IC   R0,next_table_byte
CHI  R0,128
JL   *+6
AR   R2,R0

The assertion of the thread -- and I don't doubt it -- is that the above
code uses 1/6 the CPU time if you first sort the table. (Obviously, a
stupid way of doing things: you could sort the table high to low and then
exit once you got a value below 128; but that's not the point.)

It illustrates the value of, or problem with, depending on your point of
view, branch prediction. If the table is random then the outcome of the
CHI/JL is unpredictable, and the branch prediction is at best useless and
at worst counter-productive. But if the table is sorted, then the branch
prediction has a chance to be right most of the time.

Of course the sort doesn't generally come free.
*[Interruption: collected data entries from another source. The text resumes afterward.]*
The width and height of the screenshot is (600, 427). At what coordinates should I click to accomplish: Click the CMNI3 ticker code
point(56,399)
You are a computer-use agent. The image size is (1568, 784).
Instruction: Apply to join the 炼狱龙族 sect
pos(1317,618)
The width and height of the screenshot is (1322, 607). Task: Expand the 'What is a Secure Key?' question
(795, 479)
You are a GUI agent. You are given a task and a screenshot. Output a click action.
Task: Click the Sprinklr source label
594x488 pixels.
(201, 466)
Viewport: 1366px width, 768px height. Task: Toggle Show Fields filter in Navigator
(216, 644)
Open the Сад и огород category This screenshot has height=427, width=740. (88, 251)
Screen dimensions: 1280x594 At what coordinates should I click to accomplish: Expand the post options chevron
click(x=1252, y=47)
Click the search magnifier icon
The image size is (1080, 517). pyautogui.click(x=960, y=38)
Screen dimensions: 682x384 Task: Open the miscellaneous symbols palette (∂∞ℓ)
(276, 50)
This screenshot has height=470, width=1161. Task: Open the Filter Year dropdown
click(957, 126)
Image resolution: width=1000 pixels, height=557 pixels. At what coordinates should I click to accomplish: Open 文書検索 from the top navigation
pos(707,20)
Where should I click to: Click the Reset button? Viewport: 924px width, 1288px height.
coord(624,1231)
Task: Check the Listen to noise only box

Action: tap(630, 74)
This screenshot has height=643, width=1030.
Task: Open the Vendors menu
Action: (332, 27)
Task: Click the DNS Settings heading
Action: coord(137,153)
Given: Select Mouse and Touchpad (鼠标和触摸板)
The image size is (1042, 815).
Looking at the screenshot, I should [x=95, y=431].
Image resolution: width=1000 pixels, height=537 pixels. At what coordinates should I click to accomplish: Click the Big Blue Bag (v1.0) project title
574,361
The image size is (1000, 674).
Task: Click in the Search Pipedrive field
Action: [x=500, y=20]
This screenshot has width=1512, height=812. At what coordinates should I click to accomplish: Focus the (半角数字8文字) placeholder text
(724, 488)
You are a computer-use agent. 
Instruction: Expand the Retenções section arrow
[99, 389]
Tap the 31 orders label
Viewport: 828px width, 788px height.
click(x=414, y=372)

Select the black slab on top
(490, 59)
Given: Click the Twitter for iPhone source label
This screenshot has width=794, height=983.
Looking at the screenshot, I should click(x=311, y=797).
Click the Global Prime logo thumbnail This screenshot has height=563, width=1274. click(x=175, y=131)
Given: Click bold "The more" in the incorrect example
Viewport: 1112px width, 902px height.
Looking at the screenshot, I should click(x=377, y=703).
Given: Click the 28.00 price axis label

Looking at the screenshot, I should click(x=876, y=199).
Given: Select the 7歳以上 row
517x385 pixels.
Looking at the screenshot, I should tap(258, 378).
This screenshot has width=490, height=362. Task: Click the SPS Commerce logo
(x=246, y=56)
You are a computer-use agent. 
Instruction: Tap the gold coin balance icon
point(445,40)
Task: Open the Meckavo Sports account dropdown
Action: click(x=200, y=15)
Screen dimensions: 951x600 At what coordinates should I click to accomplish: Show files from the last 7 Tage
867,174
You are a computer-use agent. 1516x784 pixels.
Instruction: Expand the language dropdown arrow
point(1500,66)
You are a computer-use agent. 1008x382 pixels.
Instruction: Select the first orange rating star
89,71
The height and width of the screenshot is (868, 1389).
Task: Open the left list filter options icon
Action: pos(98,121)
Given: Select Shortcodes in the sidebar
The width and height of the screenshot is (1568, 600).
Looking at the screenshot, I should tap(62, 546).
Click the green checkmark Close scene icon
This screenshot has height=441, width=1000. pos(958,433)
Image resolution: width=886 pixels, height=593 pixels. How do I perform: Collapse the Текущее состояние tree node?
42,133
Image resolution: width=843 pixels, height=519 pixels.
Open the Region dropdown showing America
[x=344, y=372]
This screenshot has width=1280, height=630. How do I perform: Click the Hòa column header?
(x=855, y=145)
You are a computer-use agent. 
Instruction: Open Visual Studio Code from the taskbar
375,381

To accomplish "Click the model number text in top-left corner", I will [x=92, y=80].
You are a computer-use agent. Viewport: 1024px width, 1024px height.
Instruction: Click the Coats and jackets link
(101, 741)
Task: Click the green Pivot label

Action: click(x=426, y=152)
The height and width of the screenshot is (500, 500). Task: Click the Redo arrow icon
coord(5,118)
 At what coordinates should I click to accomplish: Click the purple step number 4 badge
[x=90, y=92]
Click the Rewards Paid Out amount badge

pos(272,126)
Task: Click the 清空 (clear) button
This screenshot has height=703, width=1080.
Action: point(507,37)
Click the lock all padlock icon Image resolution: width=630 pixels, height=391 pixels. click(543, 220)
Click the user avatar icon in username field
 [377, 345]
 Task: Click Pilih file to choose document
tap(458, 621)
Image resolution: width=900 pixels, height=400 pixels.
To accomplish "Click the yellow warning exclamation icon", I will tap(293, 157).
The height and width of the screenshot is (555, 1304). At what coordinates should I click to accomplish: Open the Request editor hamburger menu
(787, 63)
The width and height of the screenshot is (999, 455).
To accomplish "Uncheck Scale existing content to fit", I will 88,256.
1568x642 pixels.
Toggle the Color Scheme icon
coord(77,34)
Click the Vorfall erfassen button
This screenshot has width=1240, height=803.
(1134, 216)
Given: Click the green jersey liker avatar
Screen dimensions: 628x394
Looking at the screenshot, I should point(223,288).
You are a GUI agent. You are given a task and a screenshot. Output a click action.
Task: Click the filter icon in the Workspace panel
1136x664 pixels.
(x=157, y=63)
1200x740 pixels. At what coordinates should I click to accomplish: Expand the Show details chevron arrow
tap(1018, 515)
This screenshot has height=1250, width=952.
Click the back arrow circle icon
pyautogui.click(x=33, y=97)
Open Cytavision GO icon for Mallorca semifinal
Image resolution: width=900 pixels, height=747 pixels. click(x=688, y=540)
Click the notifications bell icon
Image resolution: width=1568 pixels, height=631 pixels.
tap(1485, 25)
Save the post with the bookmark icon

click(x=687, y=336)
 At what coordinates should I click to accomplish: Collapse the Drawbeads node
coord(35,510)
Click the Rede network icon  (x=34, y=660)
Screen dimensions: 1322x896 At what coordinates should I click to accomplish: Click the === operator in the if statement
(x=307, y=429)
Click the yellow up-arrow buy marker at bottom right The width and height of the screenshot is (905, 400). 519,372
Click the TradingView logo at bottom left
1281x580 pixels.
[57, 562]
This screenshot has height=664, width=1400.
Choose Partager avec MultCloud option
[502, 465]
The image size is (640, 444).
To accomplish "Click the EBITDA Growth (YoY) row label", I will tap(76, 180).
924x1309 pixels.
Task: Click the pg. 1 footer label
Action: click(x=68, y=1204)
As well as the basic CPU
cost (typically n log n for any modern sort), it will have some amount of
startup CPU and additional memory references. Yes, of course I understand
that this is an example to demonstrate branch prediction. But in the Real
World, branch prediction is just one of many aspects of modern CPUs that
are hard to predict.

I think that was the pertinent point of the thread that even with the overhead over the sort it was faster
than processing an unsorted array.